In this series, we have been featuring the stories of Filipino frontline staff working in Covid-19 wards and in intensive therapy units (ITUs). In the following article, we hear the story of Carol.
There are now more than 105,000 people who have died in the UK after testing positive of Covid-19. With 3.7 million cases and 3,784 people in hospital as of the latest report, the UK is one of the ten worst affected countries by coronavirus. For hospital staff, as well as families, it’s an intense and often draining experience.
We spoke to Carol, a Filipina nurse, who has been working for the NHS for almost 20 years. She told us about her experiences working on the frontline during the pandemic, and the effects it has had on her family.
Upon her request, we have changed Carol’s name and other personal details. This interview was conducted in late 2020, before the current pandemic wave.
Carol moved to the UK in 2001 and is a senior intensive therapy unit (ITU) nurse at a large hospital in the South of England. With her husband also working in healthcare, she says was worried about the first wave of coronavirus and the possible impact on her family, including her two children.
The first wave
“I was so scared because this virus was new. At that time, we were trying to learn more on how we could protect, manage and prevent ourselves from getting infected. I was scared for my family because their dad and I are both healthcare workers and we didn’t want to bring the virus back each time we came home.
“As a mum of two, it was challenging and hard because aside from working with sick people, the workload from school was added to the things we needed to do for our children. The school sent home work so we were their teachers too, and I must say it’s not my cup of tea!”
As a senior ITU nurse, Carol described how she and all ITU nurses had to adapt how they worked during the first wave.
“In the hospital there were a lot of changes. All ITU nurses – from neuro, general, cardiac and surgical – needed to work as one team. They changed the time we started and ended our shifts.
“Every time we came to work, we didn’t know where we would be working. Either we would be placed in neuro-ITU or cardiac ITU or the Covid-19 unit, so we just needed to be prepared for wherever they sent us.”
The need for more staff during this time also meant that a lot of nurses from different departments were called to work in ITU to help out, which she found difficult.
“It wasn’t easy because they were not trained to work in a critical care setting. The amount of work and responsibilities on us was so hard and heavy because we had our own patients, but we also had to watch and supervise these nurses and their patients too.”
Struggles with PPE
Carol found looking after sick coronavirus patients difficult during the first national lockdown because of the personal protective equipment (PPE).
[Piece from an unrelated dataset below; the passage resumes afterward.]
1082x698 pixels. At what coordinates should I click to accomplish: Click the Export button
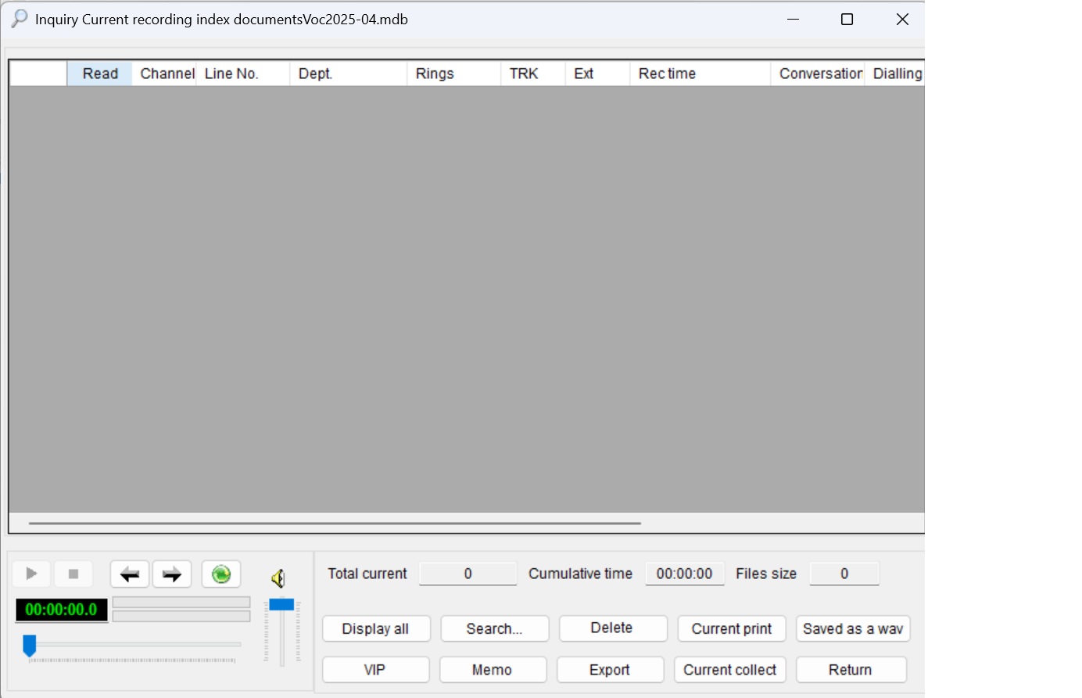pyautogui.click(x=610, y=670)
“It was hard at the beginning because we needed to get used to wearing PPE. It’s still not easy because it feels so hot inside: we sweat inside our gowns. It’s hard to breathe because of the FFP3 masks we wear and it’s difficult to see because of the mist from our glasses and face shields.”
“During the first lockdown we were also struggling with a lack of supplies of PPE, so we were asked to try to only come out of the unit two or three times in a 12-hour shift for a break and to get some fresh air.
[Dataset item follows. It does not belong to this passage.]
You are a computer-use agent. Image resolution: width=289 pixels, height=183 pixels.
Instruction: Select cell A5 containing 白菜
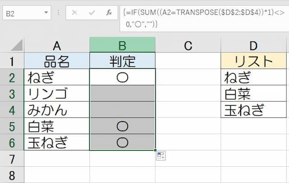[57, 126]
While out of the unit we needed to do all our basic needs like eat, drink and use the toilet because once we were back in the unit, we couldn’t come out for the next three or four hours again.”
Gaining confidence during the second wave
Carol explains that the ‘second wave’ of the pandemic in late 2020 did not seem as bad as the first one.
“The number of Covid-19 cases in the hospital was rising but stable. There were very sick patients in general ITU, but not as many as before. During the second wave, I remember looking after a Covid-19 positive patient in ITU. The patients then were not as sick compared to the first wave.
“We felt more prepared and organised and the medical team were more confident on how to manage the patients. We were also well equipped and felt hopeful for the future.”
Although Carol says she feels more prepared at work these days, she is still worried about the safety of her family.
“I don’t know if I can say that I am confident with my family’s safety right now, because we still can’t predict if we’ll get or catch the virus.
Every week I got emails from their schools informing us that there were more staff and students testing positive for coronavirus and that some groups of students needed to isolate.
The children are resilient, and can be asymptomatic, but they can also be a carrier to those vulnerable people who can be infected.”